California adding nearly 1,400 firefighters, including 70 in North Bay, as state weathers another dry year

An unusually dry winter stokes fears of another devastating wildfire season.|

SACRAMENTO — California will hire nearly 1,400 additional firefighters as an unusually dry winter stokes fears of another devastating wildfire season, Gov. Gavin Newsom announced Tuesday.

California depends on snowfall in the mountains for much of its water. But the latest snow survey recorded a statewide “snow water equivalent” of just 15 inches, or about 54% of average for April 1, when the state's snowpack is the deepest.

The state had a similarly dry winter last year. What followed was a record-setting wildfire season where more than 4% of the state’s land burned, destroying nearly 10,500 buildings and killing 33 people.

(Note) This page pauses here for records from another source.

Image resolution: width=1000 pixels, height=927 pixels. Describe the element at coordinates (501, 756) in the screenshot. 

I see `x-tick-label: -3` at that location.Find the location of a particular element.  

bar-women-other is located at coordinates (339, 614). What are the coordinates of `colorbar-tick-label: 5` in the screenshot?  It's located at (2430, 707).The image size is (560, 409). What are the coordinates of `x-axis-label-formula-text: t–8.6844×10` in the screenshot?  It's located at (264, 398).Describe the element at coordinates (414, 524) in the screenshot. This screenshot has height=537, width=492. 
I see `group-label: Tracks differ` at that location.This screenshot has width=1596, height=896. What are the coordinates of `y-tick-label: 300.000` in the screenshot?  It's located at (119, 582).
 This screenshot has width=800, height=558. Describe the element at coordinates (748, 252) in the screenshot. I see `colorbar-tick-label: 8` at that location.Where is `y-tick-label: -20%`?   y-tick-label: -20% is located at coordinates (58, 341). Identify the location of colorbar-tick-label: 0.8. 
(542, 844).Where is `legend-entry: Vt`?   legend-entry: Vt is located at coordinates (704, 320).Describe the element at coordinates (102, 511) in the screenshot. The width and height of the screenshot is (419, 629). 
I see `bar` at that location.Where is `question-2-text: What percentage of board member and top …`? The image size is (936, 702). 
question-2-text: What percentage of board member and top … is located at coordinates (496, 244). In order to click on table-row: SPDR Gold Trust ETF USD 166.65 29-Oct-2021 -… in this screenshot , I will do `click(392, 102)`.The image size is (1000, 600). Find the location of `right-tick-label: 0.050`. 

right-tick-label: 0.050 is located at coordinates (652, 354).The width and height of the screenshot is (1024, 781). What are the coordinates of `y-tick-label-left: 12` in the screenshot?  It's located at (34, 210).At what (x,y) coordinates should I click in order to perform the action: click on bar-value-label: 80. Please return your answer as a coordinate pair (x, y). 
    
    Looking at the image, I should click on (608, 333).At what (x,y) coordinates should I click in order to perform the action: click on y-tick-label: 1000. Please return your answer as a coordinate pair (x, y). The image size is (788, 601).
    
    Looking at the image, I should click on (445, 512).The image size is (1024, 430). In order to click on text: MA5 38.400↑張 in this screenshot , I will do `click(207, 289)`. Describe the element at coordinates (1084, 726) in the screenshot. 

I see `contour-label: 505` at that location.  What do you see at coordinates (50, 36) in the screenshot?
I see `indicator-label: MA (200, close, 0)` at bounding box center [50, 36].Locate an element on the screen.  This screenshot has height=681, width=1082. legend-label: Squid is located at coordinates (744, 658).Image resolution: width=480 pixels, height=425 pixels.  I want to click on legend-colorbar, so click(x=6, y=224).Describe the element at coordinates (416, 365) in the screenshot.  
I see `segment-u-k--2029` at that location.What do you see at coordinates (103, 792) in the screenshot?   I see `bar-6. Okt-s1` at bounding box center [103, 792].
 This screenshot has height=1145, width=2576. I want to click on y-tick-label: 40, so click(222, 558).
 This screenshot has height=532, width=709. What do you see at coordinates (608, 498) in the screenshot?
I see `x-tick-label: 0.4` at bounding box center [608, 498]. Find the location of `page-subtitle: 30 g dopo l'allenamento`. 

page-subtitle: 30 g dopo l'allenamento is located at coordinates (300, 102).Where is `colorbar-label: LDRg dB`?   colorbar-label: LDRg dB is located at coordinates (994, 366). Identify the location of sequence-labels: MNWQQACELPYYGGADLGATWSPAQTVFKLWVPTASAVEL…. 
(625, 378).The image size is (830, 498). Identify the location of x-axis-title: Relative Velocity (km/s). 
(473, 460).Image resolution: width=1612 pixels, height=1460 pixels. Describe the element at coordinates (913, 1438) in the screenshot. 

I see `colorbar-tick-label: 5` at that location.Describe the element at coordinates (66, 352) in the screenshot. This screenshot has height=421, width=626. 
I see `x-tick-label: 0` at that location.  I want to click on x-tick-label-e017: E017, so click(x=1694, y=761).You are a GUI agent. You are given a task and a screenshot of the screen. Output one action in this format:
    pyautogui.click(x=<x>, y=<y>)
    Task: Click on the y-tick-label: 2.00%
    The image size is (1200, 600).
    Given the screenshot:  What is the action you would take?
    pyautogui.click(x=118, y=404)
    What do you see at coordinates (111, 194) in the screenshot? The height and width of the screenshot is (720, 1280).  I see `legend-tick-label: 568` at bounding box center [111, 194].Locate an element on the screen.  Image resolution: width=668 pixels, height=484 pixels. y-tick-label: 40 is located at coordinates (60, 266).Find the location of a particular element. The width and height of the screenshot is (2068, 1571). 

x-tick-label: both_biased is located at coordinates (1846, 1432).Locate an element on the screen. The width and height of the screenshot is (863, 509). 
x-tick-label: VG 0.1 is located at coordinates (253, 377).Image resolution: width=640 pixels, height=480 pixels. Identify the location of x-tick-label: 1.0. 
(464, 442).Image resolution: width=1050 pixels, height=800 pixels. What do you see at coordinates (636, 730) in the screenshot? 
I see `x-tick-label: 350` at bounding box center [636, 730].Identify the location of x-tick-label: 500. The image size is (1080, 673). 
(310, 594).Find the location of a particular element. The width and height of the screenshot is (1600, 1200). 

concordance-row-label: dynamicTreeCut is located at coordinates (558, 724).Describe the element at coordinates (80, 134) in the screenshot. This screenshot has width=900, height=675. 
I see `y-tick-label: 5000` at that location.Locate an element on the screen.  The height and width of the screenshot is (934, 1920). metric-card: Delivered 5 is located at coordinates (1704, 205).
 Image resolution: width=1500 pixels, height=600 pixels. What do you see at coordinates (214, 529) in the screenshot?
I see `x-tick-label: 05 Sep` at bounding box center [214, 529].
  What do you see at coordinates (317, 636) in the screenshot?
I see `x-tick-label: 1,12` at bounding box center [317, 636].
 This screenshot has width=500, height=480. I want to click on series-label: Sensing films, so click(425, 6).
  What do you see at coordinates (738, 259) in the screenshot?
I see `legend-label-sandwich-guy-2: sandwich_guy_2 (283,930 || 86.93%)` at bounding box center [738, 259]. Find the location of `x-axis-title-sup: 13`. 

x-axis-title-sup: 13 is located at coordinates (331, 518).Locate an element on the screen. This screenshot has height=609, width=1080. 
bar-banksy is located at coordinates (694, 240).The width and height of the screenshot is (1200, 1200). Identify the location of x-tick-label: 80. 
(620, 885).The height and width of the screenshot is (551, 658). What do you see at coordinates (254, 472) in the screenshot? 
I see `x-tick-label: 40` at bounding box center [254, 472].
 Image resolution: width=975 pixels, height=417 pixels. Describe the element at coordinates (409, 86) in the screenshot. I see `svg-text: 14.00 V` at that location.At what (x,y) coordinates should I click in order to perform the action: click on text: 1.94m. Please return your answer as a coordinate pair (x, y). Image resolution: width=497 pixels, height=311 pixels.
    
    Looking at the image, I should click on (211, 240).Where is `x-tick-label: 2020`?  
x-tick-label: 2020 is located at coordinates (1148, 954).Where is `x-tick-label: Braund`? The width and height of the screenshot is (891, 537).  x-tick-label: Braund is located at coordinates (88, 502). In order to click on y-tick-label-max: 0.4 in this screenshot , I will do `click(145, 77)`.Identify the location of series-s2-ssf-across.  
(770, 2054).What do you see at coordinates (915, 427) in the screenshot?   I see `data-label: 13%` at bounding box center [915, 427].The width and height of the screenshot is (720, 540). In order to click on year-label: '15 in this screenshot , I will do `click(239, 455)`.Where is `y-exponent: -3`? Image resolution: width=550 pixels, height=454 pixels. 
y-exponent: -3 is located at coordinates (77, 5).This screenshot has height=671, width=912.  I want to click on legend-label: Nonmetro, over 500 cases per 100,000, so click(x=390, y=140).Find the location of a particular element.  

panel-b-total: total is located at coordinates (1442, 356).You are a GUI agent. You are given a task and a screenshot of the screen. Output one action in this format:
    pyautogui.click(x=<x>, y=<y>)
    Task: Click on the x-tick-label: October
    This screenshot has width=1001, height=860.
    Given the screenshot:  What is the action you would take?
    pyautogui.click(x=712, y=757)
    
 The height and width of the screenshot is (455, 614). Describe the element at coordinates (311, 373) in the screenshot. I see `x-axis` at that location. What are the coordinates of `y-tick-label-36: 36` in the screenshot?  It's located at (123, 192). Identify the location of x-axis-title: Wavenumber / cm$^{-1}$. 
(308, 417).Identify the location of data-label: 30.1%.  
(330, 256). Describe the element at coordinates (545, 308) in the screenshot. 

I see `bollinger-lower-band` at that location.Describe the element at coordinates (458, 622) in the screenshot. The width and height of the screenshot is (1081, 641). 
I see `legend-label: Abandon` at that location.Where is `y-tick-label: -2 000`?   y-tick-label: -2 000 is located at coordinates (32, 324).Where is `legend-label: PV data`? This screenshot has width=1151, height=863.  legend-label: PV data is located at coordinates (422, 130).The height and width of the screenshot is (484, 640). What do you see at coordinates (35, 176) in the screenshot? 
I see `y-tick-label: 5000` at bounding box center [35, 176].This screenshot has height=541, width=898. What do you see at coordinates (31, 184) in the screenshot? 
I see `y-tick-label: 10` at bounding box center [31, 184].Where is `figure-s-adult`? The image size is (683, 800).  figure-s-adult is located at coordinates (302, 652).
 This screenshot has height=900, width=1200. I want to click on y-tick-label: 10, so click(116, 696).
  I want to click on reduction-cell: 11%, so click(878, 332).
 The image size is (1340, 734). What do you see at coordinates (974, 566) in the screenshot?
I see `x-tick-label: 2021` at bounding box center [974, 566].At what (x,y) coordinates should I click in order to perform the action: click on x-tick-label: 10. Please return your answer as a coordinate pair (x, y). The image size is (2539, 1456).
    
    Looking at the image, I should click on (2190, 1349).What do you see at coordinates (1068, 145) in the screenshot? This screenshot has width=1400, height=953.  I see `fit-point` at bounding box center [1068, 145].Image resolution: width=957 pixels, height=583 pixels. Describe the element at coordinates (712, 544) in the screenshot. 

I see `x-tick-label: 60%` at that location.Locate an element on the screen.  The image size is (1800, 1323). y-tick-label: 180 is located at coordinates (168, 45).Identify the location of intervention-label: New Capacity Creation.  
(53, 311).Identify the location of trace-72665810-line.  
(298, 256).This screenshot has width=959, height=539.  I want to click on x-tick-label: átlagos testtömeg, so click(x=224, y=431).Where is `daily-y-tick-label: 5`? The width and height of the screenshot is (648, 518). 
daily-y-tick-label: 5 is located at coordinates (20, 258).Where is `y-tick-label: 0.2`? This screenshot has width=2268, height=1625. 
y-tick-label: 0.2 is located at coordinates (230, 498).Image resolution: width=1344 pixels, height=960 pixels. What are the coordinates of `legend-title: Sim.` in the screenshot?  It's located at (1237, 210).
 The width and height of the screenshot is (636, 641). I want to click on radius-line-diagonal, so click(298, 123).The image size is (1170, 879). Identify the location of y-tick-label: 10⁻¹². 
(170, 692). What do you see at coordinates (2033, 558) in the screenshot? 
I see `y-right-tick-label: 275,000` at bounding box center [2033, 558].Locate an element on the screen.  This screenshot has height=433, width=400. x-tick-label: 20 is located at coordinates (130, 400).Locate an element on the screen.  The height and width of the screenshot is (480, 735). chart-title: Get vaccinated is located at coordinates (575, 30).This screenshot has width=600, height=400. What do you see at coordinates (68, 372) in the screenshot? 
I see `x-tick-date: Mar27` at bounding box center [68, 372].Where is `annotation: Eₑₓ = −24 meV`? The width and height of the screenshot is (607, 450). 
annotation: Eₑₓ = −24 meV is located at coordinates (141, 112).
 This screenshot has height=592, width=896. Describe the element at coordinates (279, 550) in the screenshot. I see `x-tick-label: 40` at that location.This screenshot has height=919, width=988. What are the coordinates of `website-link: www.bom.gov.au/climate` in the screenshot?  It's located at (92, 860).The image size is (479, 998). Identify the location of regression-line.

Tuesday, Newsom said he was using his emergency authority to spend $80.74 million to hire 1,399 additional firefighters at the California Department of Forestry and Fire Protection, better known as Cal Fire. More than 19,000 firefighters battled blazes in California last year.

“We aren’t just waiting for the next crisis to hit — this funding will support our heroic firefighters to save lives as they work to prevent and tackle destructive wildfires,” Newsom said in a news release.

Most of the new firefighters will be seasonal through June 30. Newsom said Cal Fire will assign 1,256 firefighters to eight understaffed fire crews.

Another 24 firefighters will join the California National Guard hand crews who work to get rid of dead trees and other brush that fuel fires. Newsom said 119 firefighters will join crews trained to drop in wildfire zones via helicopter.

For Cal Fire’s Sonoma-Lake-Napa unit, that will bring an added 70 personnel to the normal seasonal bank of 174 seasonal firefighters, according to Cal Fire’s Sonoma County Division Chief Ben Nicholls.

Those positions will go toward rebuilding a 40-person hand crew team that operated on a temporary basis last fire season, in part to backfill for a reduction in inmate firefighting crews.

Several new hires will bolster the team at the Boggs Mountain helitack base in Lake County, where they are expecting to receive one of Cal Fire’s sleek new twin-engine helicopters that can carry more people.

The remainder will go toward staffing engines, allowing for an earlier reopening of the Cal Fire station in Geyserville. Nicholls said the agency hopes to have those personnel brought on by the last week of April.

Nicholls said fire activity has already been alarming for this time of year, noting a nearly 900-acre blaze in Siskiyou County.

“The conditions out there with the wind we’re having and the temps we’re having are driving those fuels to cure out sooner than we’d like,” Nicholls said.

While Newsom’s moves will bolster the state’s seasonal firefighting crews, the state’s two U.S. senators and nearly two dozen of its Congressional representatives asked the Biden administration on Monday to establish a year-round wildland firefighting force.

California’s peak wildfire season typically runs from the summer through late fall. But wildfires can happen anytime, especially in dry weather conditions. A fire in Siskiyou County near the Oregon border that started on Saturday burned 1.3 square miles before it was contained, according to Cal Fire.

Press Democrat Staff Writer Julie Johnson contributed to this report.